■ Problem ■
Select every line of the entries below that contains the word "Open", and copy each one out in full.

■ Entries provided ■
+ + +

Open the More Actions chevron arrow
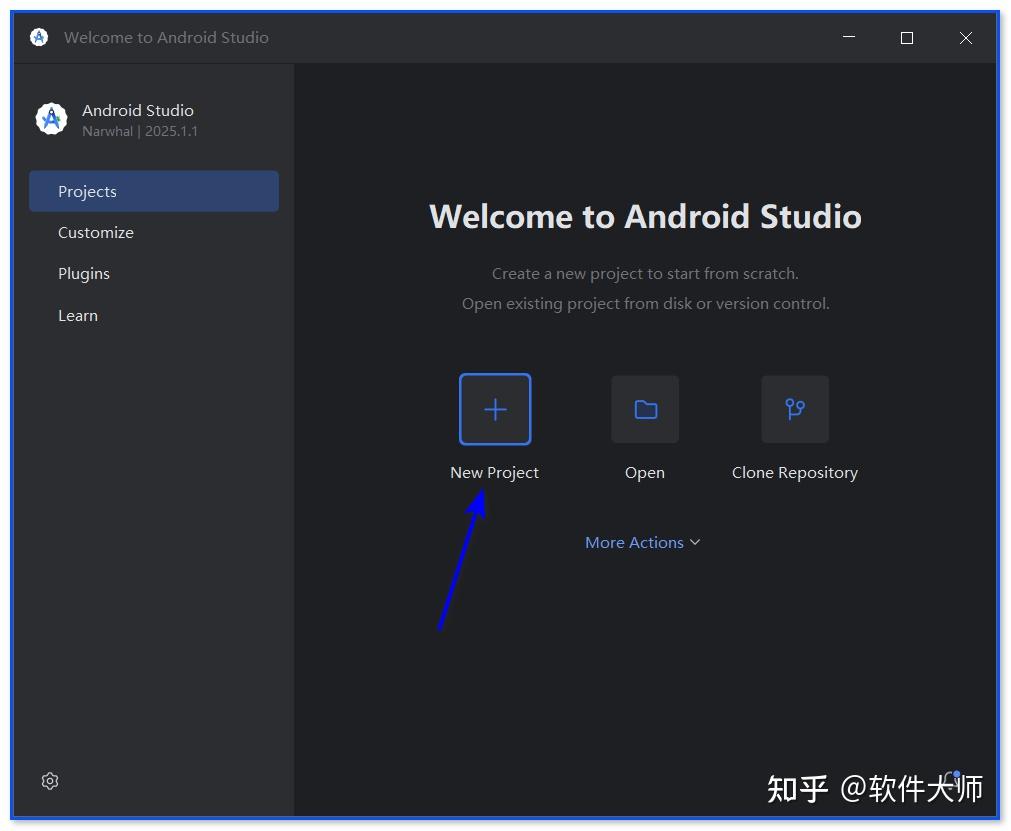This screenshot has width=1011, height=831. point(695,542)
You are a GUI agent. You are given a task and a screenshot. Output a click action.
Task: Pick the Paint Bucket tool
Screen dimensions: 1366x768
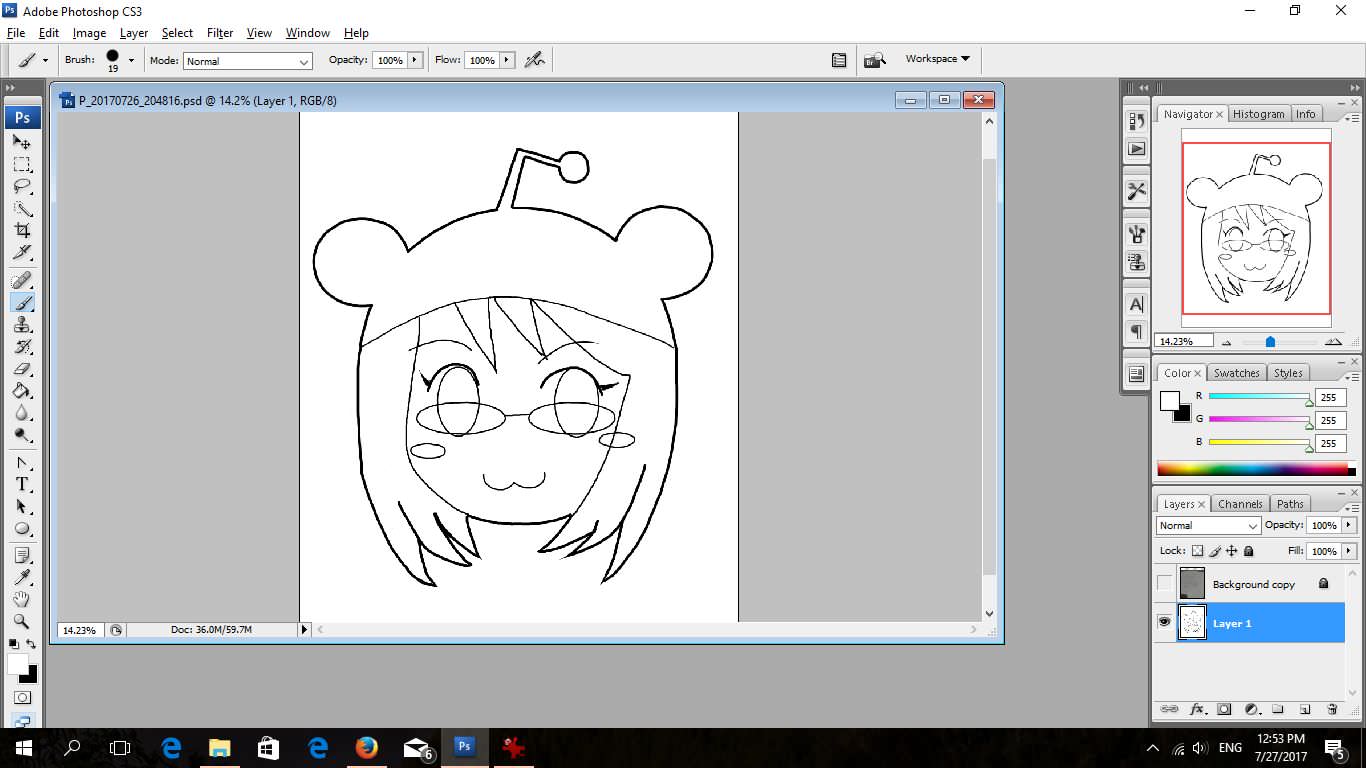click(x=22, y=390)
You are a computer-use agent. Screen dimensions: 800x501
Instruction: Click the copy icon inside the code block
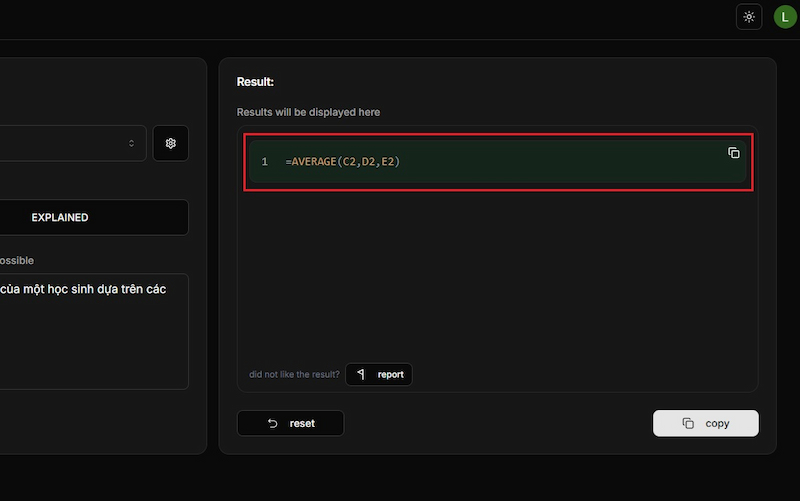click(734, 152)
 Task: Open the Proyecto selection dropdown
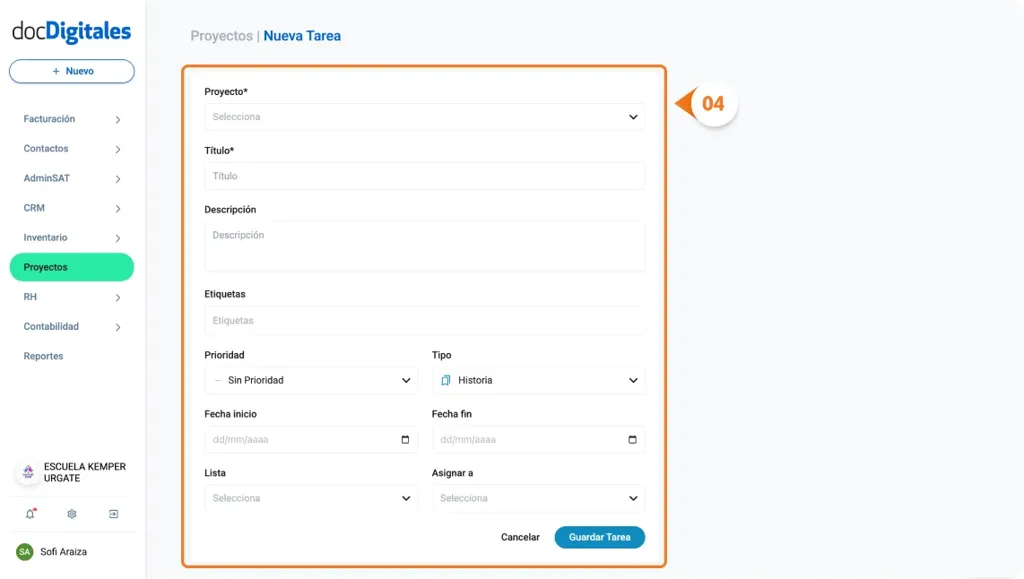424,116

+ + +

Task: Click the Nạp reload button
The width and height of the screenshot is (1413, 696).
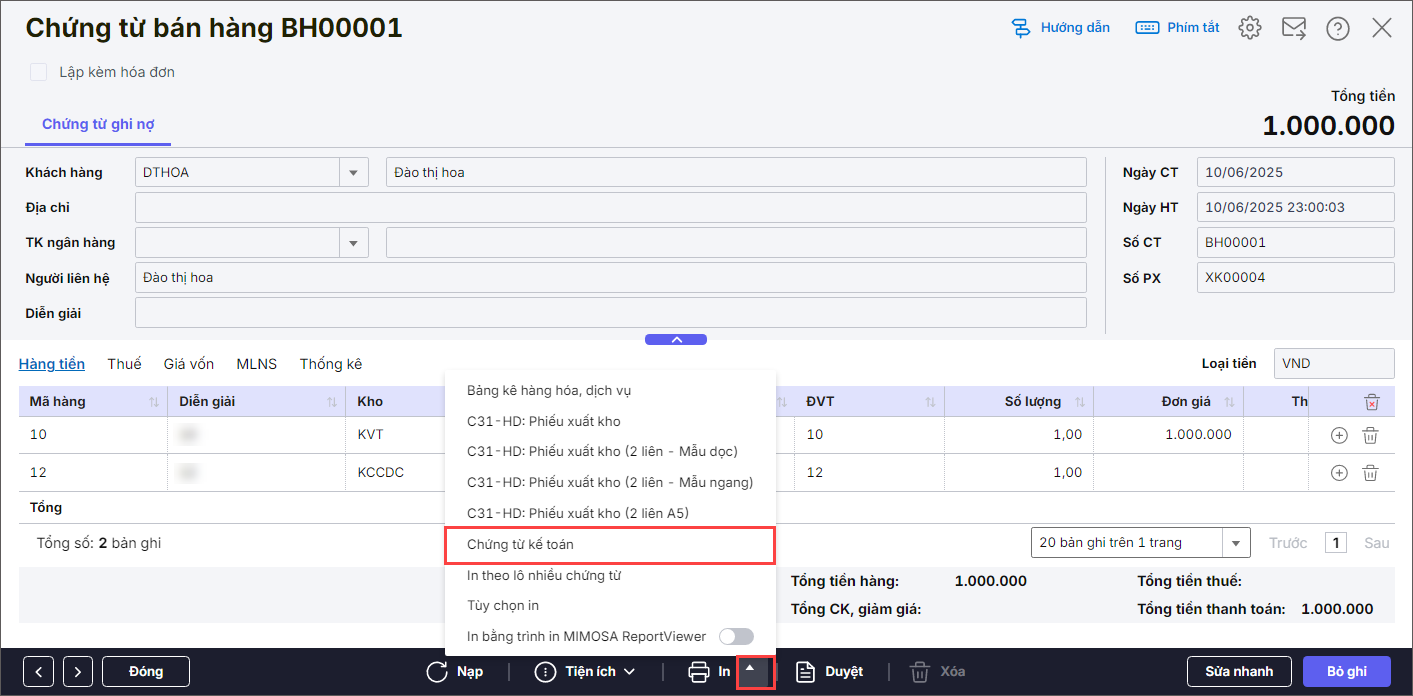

+ + +

■ Task output ■
Open the More Actions chevron arrow
 Task: Open the Proyecto selection dropdown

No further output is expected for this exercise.